Rewrite these lines with every "arrowhead" changed to "arrow tip", leaving everything else as it is.
-- begin The data --
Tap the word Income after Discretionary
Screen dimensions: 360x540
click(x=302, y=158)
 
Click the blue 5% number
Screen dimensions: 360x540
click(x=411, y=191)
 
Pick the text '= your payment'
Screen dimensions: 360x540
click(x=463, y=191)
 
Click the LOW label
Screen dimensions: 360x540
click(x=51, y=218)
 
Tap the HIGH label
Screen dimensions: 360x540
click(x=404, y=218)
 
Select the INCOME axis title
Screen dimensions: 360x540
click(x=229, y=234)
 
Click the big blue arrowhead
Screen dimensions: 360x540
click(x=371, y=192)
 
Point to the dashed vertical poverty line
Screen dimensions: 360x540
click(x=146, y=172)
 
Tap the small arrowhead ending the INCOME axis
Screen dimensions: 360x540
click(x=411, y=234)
-- end The data --
[Written answer]
Tap the word Income after Discretionary
Screen dimensions: 360x540
click(x=302, y=158)
 
Click the blue 5% number
Screen dimensions: 360x540
click(x=411, y=191)
 
Pick the text '= your payment'
Screen dimensions: 360x540
click(x=463, y=191)
 
Click the LOW label
Screen dimensions: 360x540
click(x=51, y=218)
 
Tap the HIGH label
Screen dimensions: 360x540
click(x=404, y=218)
 
Select the INCOME axis title
Screen dimensions: 360x540
click(x=229, y=234)
 
Click the big blue arrow tip
Screen dimensions: 360x540
click(x=371, y=192)
 
Point to the dashed vertical poverty line
Screen dimensions: 360x540
click(x=146, y=172)
 
Tap the small arrow tip ending the INCOME axis
Screen dimensions: 360x540
click(x=411, y=234)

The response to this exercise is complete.